Fortunately, this is where the internet proved its worth. Having entered the question into Google, I discovered that "Zoobles are collectible colorful spheres that 'pop' open into fun and cute characters when placed on their magnetized 'Happitat'" – a statement which filled me with instant horror when I realised we hadn't got one. I was also mildly concerned that the price of a Happitat would be so great that it would work out cheaper to buy a snooker table and use the Zoobles as balls.

But as it transpired, the overpriced play-set I'd been persuaded to buy in Toys R Us contains one solitary Happitat amongst all the sad plastic tat, which is enough to open her twenty Zoobles. I've never felt so relieved. And having seen them in action, I'm actually quite impressed. They might just be colourful characters to Amelie, but they're remarkable feats of engineering to me. It's no wonder they're so expensive.

Tuesday, October 02, 2012


Happy Birthday Amelie!!!


Your brother can't believe his eyes, and your Daddy's too tired to write about it, but we hope you've had a good day. xxx

Monday, October 01, 2012

Today was my first day of jury service, an important civic duty which is expected to last for the next two weeks, and is, on today's evidence at least, a lot like 'Waiting for Godot', but with slightly more hanging around. Fortunately, things picked up significantly this afternoon, but due to my overwhelming fear of following Matthew Banks and Joanne Fraill down the road of juror stupidity to the nearest jail, that's about all I'm prepared to say about it. At least until I sign a book deal at the end of the trial.

In the meantime, the old folks down at the Brighton Retirement Castle have got a new entertainments coordinator in...


She's got little regard for health & safety, but she does come with her own hospital. And here it is...


It's actually a Puppy Hospital, which opens out to reveal a bustling maternity wing, complete with newborn dogs in nappies. So it's quite realistic. It's just one of the many presents that Amelie received yesterday on the first of her two official birthdays. The second one's tomorrow.
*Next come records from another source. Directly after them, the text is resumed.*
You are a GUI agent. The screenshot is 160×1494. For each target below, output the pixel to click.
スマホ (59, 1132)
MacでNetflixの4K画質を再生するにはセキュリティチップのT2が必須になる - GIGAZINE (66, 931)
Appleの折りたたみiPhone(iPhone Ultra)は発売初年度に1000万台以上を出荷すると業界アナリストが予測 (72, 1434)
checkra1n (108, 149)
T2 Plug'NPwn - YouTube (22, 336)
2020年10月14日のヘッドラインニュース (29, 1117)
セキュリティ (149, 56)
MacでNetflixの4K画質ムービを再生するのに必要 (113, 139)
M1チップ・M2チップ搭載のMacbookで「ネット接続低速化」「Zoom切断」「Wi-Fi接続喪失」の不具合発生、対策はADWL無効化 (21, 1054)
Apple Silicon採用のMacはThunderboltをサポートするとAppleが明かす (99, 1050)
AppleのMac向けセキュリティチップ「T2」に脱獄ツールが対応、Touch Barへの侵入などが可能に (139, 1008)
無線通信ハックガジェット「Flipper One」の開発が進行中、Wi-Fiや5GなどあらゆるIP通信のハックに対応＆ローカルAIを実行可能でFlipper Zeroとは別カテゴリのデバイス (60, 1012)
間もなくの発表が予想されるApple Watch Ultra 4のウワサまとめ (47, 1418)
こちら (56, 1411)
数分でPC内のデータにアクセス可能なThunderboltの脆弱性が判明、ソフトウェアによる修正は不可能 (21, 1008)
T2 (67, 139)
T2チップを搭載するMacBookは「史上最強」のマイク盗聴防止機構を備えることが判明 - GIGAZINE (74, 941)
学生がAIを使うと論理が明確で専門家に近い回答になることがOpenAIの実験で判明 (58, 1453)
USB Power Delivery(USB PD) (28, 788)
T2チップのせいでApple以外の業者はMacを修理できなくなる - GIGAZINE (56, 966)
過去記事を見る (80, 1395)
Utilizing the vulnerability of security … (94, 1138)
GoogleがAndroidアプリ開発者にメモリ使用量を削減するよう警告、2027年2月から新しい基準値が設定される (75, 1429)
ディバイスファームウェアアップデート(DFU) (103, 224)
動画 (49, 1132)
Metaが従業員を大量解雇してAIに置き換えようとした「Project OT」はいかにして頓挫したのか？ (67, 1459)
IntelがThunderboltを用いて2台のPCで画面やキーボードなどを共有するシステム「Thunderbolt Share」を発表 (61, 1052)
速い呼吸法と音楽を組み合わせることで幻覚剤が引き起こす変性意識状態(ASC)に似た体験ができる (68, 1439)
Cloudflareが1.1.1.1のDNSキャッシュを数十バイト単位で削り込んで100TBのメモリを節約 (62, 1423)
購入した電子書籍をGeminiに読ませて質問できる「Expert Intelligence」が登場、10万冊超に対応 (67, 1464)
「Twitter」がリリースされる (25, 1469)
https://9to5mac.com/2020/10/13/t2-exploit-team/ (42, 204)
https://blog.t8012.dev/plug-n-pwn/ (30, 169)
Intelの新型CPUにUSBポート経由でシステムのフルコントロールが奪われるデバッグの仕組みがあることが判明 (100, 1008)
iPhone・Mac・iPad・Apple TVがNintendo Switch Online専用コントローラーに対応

When she turned two in 2010, Amelie looked like this at her birthday tea, but there's a gulf of difference between a toddling two-year-old and a fully formed fourster. Yesterday she looked like this...


You can tell she's a lot older because she's reaching for a pair of glasses.

Anyhoo, we successfully managed to convince her that we'd made that cake ourselves, but sadly we were less successful when it came to written instructions. I bought her a new toy box to store all her puppies and kittens, and on the side it bears the legend: 'Keep Calm and Tidy Up'. Having seen it for the first time yesterday, she asked her Grandma what it said, and when told, she instantly declared, "I'm not going to do that. They're just joking".

Twenty-four hours later, I can tell you she's a girl of her word.